At an individual level, we inferred phylogenetic relationships using median joining networks, as with the paternal line. According to the results shown in Figs. 4, 5, 6 and 7, with the exception of one haplotype shared by the D1 lineage between Cañar and Kañaris, there are no genetic affinities between these populations. However, this is not the case when comparing Kañaris and Quichua_EC, where some haplotypes within the A2, B2 and D1 lineages are shared. Most of the Inkawasi and Kañaris individuals share haplotypes, corresponding to lineages A2, B2 and D1. In the case of lineage C1, there is a shared haplotype between several individuals from Cañar, Quichuas from Ecuador, northern Peru (Chachapoyas and Cajamarca) and Amantani (Lake Titicaca), with the exception of Inkawasi and Kañaris. The low FST value calculated using AMOVA for the 10 studied populations (FST = 0.058, p < 0.001 (see Additional file 4: Table S4b), indicates that there is a little difference between them. The ϕst genetic distances (see Additional file 5: Table S5), visualised in a two-dimensional space such as PCoA (Fig. 8), indicate that the Cañar_EC population is different from the communities of Kañaris and Inkawasi, located at the opposite side, reflecting the correlation between the genetic background and the geographic isolation. Statistical analysis showed a decrease in maternal haplotype diversity (see Additional file 6: Table S6) in the Inkawasi (h = 86.8%), Amantani (h = 87.4%), Pastos_EC (h = 93.3%), Kañaris (h = 94.3%) and Cañar_EC populations (h = 95.3%). Likewise, there is a maternal genetic affinity between the Kañaris and Inkawasi communities (ϕst = 0.0067, p = 0.292) (Fig. 5); our inference coincides with colonial records, which reported that both groups have been intimately associated since pre-Columbian times until the present [9]. Certainly, the access through the Qhapaq Ñan, or great Inka road, that crosses the Kañaris and Inkawasi localities, would have contributed, on the one hand, to the maintenance of the genetic affinity between them, and on the other hand, to their differences, reflecting the admixture of two groups of maternal founders in both the Inkawasi and Kañaris of Lambayeque. One group would be associated with the north of Peru and the other with south Peru. However, the observation of shared mtDNA haplotypes among the populations studied indicates that considerable gene flow took place in the Tawantinsuyu over generations [12, 13].

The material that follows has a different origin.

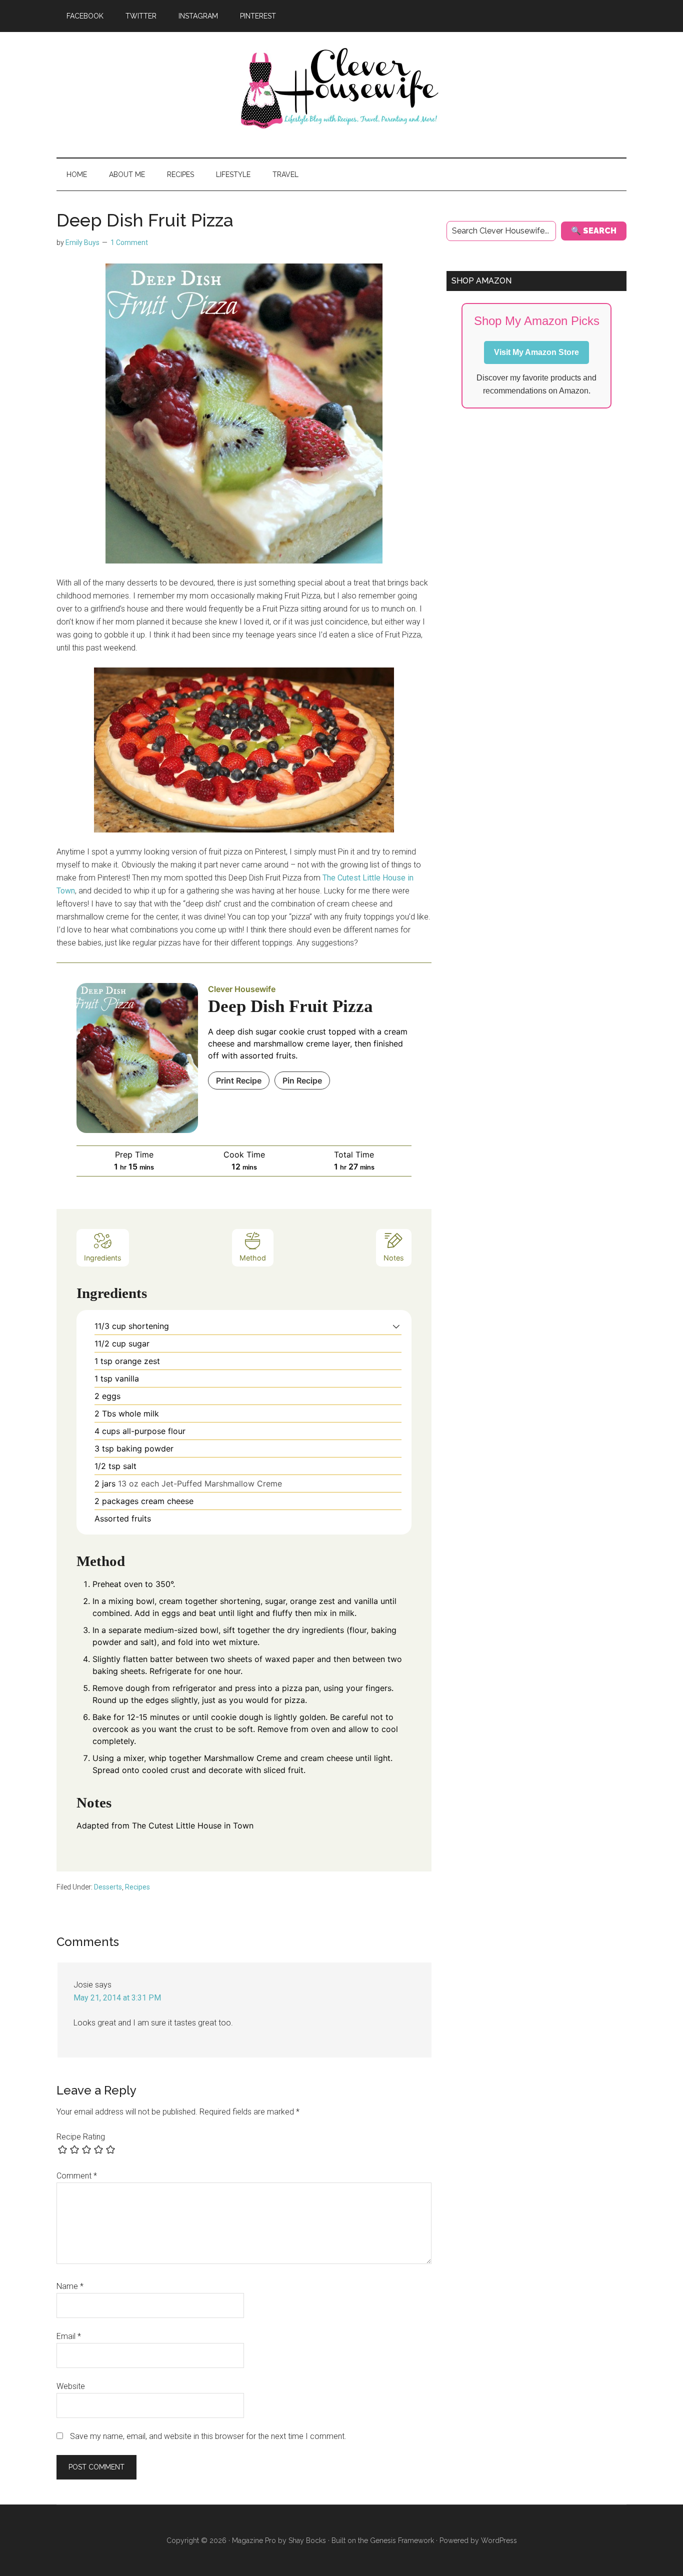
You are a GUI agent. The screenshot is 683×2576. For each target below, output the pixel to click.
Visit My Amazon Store (536, 352)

With respect to the historical association of the Cañar region (Ecuador) with Kañaris of Lambayeque (Peru), it is likely that at the beginning of the colonial period and after the collapse of the Inka Empire, most mitmakuna (or their descendants) from Tawantinsuyu, especially from Cañar, returned to their original regions. It is known that a proportion of the Ecuadorian Cañaris, including other groups subjugated by the Inkas, were allied with the Spaniards. This situation would have offered a chance to free them from the Inkas, and also to reintegrate the mitmakuna Cañaris and return them to their old home [5]. This could be the reason why we do not detect the presence of Ecuadorian male DNA in the Kañaris community, assuming that the Inkas displaced them to Lambayeque Department. A different situation would have occurred with other Ecuadorian Cañaris, part of the Inka contingent, who would have stayed in their original locations, such as in Cajamarca, Chivay (Arequipa) Cusco and Lake Titicaca. The general scenario shows that the genetic pattern of the individuals associated with the aforementioned places reflect the migrations that took place during the Inka Empire throughout the Andes. Data from ancient DNA of the ‘Cañaris’ from Ecuador as well as from Peru will undoubtedly be the key to complement their history.